DIRECTIONS: Lines that include "computer" make up the answer; copy all of them from the data below.

[Records from a dataset]

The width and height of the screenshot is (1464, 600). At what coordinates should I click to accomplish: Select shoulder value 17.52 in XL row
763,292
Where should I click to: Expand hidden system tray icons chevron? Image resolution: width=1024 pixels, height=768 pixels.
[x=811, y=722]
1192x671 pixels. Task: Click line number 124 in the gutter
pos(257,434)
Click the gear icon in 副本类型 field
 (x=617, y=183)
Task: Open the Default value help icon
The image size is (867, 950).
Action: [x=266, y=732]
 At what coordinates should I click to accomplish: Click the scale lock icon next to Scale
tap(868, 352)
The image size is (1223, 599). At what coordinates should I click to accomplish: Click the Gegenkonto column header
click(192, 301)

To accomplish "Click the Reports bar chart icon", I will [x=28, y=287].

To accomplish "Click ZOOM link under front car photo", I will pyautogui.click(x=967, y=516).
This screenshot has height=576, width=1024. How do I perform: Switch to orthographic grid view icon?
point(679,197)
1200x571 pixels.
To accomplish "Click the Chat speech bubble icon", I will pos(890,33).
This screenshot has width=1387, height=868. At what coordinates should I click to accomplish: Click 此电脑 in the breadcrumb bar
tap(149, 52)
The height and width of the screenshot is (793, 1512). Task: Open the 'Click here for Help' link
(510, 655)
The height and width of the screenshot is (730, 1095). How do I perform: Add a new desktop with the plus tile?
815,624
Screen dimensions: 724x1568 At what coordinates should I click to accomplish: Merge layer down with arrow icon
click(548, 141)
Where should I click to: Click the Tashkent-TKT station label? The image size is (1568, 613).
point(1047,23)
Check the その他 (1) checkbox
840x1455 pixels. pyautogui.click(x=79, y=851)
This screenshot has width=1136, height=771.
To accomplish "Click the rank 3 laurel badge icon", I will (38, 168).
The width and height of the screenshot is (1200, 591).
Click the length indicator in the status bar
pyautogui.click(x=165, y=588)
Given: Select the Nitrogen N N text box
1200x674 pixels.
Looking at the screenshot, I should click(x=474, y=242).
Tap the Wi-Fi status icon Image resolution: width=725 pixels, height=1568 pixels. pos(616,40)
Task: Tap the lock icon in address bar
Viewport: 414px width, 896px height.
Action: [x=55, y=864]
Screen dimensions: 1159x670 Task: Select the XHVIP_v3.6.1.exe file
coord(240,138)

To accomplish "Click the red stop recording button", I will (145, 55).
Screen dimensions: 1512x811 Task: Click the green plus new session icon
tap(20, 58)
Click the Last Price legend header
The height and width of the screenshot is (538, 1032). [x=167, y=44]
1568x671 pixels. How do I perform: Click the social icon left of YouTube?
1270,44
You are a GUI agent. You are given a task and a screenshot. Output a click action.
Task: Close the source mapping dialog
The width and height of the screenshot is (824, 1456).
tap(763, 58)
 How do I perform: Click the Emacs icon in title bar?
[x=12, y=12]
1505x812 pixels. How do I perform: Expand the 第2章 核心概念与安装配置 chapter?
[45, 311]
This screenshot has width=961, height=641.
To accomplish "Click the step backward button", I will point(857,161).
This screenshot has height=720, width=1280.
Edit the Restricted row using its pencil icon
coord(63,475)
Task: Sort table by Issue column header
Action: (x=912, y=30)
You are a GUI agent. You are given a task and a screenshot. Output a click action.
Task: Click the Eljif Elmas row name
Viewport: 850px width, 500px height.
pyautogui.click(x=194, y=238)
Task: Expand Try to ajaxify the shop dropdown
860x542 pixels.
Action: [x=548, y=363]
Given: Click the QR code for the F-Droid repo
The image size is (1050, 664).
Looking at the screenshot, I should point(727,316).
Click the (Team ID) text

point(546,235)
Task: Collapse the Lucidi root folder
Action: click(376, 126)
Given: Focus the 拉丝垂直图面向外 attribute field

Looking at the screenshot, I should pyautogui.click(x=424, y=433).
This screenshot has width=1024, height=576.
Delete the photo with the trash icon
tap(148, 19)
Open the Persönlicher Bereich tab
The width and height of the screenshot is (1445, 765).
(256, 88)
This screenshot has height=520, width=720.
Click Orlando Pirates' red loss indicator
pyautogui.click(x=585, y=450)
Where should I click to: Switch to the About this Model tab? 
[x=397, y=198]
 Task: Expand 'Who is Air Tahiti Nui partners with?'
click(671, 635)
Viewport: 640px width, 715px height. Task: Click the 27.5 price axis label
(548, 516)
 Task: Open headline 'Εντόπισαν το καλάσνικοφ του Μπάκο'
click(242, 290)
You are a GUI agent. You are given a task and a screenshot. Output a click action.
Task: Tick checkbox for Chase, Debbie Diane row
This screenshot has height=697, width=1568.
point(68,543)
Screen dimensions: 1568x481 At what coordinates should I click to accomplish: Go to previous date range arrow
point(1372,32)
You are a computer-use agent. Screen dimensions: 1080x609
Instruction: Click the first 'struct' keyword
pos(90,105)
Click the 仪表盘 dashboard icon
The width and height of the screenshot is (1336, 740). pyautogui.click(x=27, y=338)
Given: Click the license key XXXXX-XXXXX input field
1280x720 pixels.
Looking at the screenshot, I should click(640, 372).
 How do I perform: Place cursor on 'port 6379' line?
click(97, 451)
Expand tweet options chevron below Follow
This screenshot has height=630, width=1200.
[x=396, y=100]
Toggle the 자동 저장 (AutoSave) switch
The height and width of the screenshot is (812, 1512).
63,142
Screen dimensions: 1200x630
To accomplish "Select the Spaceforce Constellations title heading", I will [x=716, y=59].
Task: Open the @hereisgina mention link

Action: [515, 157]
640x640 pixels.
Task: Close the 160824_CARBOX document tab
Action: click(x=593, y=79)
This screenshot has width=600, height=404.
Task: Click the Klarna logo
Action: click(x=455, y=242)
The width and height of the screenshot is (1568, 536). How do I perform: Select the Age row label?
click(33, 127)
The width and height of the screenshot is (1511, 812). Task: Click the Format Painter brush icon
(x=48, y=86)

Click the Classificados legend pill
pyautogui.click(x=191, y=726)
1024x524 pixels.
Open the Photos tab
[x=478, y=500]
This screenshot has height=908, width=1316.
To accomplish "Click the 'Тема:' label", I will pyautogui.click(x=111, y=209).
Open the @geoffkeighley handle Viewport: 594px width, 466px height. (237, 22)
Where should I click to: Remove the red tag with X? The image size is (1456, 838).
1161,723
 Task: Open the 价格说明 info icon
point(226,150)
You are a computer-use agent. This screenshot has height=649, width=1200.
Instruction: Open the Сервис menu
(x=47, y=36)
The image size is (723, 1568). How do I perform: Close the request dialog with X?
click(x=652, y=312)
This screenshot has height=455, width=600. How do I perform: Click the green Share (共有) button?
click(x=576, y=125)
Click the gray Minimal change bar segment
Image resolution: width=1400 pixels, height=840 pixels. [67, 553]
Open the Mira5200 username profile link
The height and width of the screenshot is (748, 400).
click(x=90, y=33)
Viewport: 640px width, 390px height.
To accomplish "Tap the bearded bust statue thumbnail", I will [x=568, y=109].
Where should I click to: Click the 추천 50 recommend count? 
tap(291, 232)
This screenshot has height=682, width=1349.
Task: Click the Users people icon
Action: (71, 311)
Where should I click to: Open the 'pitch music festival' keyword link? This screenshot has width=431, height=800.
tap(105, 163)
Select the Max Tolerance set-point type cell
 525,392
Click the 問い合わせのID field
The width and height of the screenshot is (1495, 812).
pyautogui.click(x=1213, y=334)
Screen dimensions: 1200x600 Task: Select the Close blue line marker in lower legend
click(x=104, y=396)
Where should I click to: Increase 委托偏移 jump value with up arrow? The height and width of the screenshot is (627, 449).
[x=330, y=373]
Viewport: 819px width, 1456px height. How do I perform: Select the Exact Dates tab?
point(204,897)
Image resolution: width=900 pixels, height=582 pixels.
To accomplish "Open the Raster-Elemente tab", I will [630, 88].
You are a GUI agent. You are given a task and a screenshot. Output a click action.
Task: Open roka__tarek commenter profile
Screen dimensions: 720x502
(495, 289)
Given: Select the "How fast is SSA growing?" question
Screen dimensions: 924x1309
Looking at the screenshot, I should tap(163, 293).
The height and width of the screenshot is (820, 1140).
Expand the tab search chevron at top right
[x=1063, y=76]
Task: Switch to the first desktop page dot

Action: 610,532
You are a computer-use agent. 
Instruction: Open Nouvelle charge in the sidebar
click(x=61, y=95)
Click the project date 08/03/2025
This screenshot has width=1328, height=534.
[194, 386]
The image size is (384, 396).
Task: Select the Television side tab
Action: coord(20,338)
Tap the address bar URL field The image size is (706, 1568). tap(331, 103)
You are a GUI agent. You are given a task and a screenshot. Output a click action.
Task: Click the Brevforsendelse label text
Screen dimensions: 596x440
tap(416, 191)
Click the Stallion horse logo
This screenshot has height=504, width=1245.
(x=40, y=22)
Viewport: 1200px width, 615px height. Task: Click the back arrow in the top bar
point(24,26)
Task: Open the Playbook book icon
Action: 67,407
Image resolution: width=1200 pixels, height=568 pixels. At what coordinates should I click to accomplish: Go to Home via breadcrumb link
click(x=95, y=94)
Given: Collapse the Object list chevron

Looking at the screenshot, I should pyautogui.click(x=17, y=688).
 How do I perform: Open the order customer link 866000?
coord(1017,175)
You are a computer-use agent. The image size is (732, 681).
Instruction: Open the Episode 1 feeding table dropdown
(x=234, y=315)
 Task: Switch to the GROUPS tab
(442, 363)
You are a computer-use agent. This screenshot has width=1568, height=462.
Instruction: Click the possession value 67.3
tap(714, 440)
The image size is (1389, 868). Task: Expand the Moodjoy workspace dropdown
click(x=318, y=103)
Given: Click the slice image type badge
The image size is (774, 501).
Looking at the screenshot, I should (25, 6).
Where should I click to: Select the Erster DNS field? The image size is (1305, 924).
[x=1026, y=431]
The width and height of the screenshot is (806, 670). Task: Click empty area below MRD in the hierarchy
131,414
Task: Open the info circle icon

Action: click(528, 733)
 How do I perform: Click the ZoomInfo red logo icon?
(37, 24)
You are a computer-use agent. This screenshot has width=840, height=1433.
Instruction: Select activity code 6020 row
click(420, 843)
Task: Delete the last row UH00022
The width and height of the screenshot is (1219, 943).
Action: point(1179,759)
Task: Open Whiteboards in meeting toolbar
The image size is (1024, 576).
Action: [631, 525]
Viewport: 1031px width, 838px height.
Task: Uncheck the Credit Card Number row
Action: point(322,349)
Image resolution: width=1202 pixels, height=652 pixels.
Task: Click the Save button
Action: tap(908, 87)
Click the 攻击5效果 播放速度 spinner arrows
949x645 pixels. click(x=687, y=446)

OUTPUT OF THE EXERCISE:
You are a computer-use agent. Screen dimensions: 1080x609
You are a computer-use agent. This screenshot has height=649, width=1200.
You are a computer-use agent. 
You are a computer-use agent. The image size is (732, 681).
You are a computer-use agent. This screenshot has width=1568, height=462.
You are a computer-use agent. This screenshot has width=840, height=1433.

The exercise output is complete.